══ Фрагмент текста ══
Активизировалась и публикаторская деятельность, коснувшаяся в том числе и произведений ряда русских мыслителей второй половины XVIII в., включая почти никому не известного кроме узких специалистов кн. Д. А. Голицына7, русского дипломата, оказавшего много неоценимых услуг императрице Екатерине II. Нельзя не упомянуть и об усилении внимания в историческом сообществе к величественной фигуре В. Н. Татищева во многом благодаря исследованию А. И. Андреева8. Оно, безусловно, дало толчок к детальному изучению всего наследия этого не только выдающегося администратора, но и одного из основоположников отечественной исторической науки.
Своего рода показателем определенного интереса к истории экономических воззрений прошлого может служить появление исторического очерка В. В. Орешкина о возникновении и деятельности русского Вольного экономического общества9, в котором основной упор сделан на совершенствование естественно-научных и агрономических знаний в XVIII–XIX вв. Но при этом в очерке почти не отражено реальное воздействие передовых западных теорий, в том числе учения физиократов, на Екатерину II.
═══
#### О задании
Пожалуйста, перепишите часть отрывка, которая начинается словами «Активизировалась и публикаторская» и заканчивается словами «отечественной исторической науки.», заменив в ней «дипломата» на «посланника».
══ Исходные данные ══
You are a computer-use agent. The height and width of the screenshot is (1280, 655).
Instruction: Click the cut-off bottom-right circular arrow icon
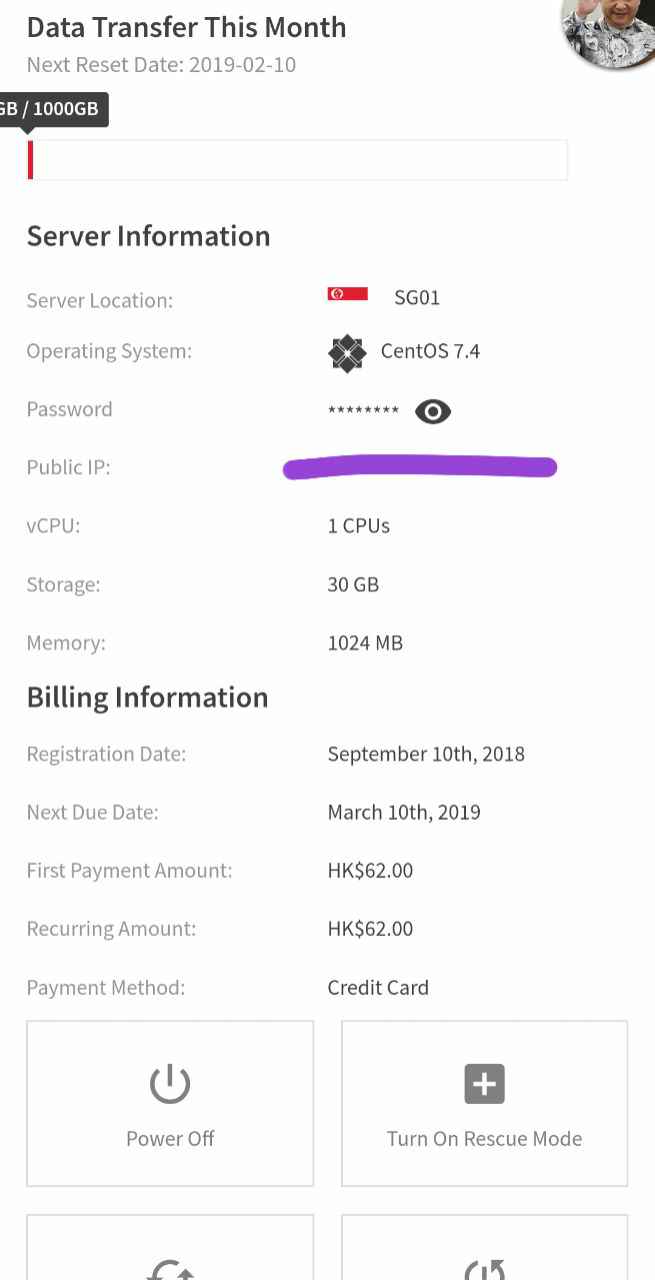click(x=484, y=1268)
═══
#### Выполненное задание
Активизировалась и публикаторская деятельность, коснувшаяся в том числе и произведений ряда русских мыслителей второй половины XVIII в., включая почти никому не известного кроме узких специалистов кн. Д. А. Голицына7, русского посланника, оказавшего много неоценимых услуг императрице Екатерине II. Нельзя не упомянуть и об усилении внимания в историческом сообществе к величественной фигуре В. Н. Татищева во многом благодаря исследованию А. И. Андреева8. Оно, безусловно, дало толчок к детальному изучению всего наследия этого не только выдающегося администратора, но и одного из основоположников отечественной исторической науки.